A Dra. Fernanda Sperandio, geriatra da MedSênior, operadora de saúde especializada na atenção ao público sênior, alerta para a necessidade de atenção redobrada no uso das “canetas emagrecedoras” em pessoas idosas. Ela explica que, nessa faixa etária, a resposta do organismo aos medicamentos é diferente, elevando o risco de efeitos adversos na ausência de acompanhamento médico contínuo e especializado.

Embora as “canetas emagrecedoras” sejam conhecidas pelo efeito na redução do peso corporal. Foto: Freepik

Embora as “canetas emagrecedoras” sejam conhecidas pelo efeito na redução do peso corporal, a médica ressalta que o objetivo do tratamento vai muito além da estética ou da simples perda de peso. Isso se deve ao seu mecanismo de ação: as canetas agem imitando o GLP-1, um hormônio natural que regula o apetite, a saciedade e o esvaziamento gástrico, ajudando a controlar a ingestão alimentar e a melhorar parâmetros metabólicos.

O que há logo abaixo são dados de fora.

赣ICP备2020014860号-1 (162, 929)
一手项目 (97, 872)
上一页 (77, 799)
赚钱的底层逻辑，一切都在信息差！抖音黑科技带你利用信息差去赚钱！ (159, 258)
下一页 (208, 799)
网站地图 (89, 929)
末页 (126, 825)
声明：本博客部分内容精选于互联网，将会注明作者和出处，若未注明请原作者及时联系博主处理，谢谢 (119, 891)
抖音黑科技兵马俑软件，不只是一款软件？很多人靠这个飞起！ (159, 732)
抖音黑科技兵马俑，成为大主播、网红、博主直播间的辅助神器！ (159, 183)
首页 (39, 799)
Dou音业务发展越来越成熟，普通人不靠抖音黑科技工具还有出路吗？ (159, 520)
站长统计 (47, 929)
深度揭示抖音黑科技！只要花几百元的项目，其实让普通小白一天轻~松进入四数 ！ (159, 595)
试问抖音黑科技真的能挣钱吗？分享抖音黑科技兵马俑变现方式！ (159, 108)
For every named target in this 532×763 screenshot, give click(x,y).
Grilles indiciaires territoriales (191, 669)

Desse modo, sua principal indicação é a melhora da saúde global, auxiliando no controle glicêmico (benefício original especialmente relevante para pacientes com diabetes tipo 2); na melhora de comorbidades associadas à obesidade (como hipertensão arterial e dislipidemia, ou colesterol alto); e na redução do risco cardiovascular, atuando como um efeito protetor em pacientes selecionados.

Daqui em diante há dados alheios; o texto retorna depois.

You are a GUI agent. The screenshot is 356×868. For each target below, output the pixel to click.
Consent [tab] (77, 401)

É fundamental frisar que esses medicamentos não são cosméticos nem soluções rápidas para perda de peso. Foto: Freepik

Protocolo de uso criterioso na terceira idade

Para pessoas com mais de 60 anos ou que convivem com comorbidades, a Dra. Fernanda Sperandio destaca que a medicação deve ser utilizada somente quando os benefícios clínicos superarem os riscos, e sempre integrada a mudanças no estilo de vida.

O acompanhamento médico é crucial para a prescrição individualizada e o ajuste progressivo das doses. Antes de iniciar o tratamento, é imprescindível uma avaliação criteriosa que inclua:

  • Avaliação Nutricional e de Massa Muscular: Monitorar quadros de fragilidade, sarcopenia ou desnutrição, que são comuns em idosos e podem ser agravados por efeitos colaterais como náuseas e vômitos;
  • Histórico Completo: Análise detalhada de doenças cardiovasculares, renais e gastrointestinais pré-existentes;
  • Interações Medicamentosas: Revisão do uso de múltiplos remédios (polifarmácia), comum na terceira idade, que aumenta o risco de interações com o novo medicamento;
  • A aplicação é subcutânea (em regiões com maior acúmulo de gordura, como abdômen ou coxas), geralmente uma vez por semana, seguindo rigorosamente a dosagem e o dia/horário prescritos.

“É fundamental frisar que esses medicamentos não são cosméticos nem soluções rápidas para perda de peso. Seu uso é parte de um plano terapêutico individualizado, que visa um envelhecimento saudável, com autonomia e qualidade de vida, para além da balança”, conclui a geriatra.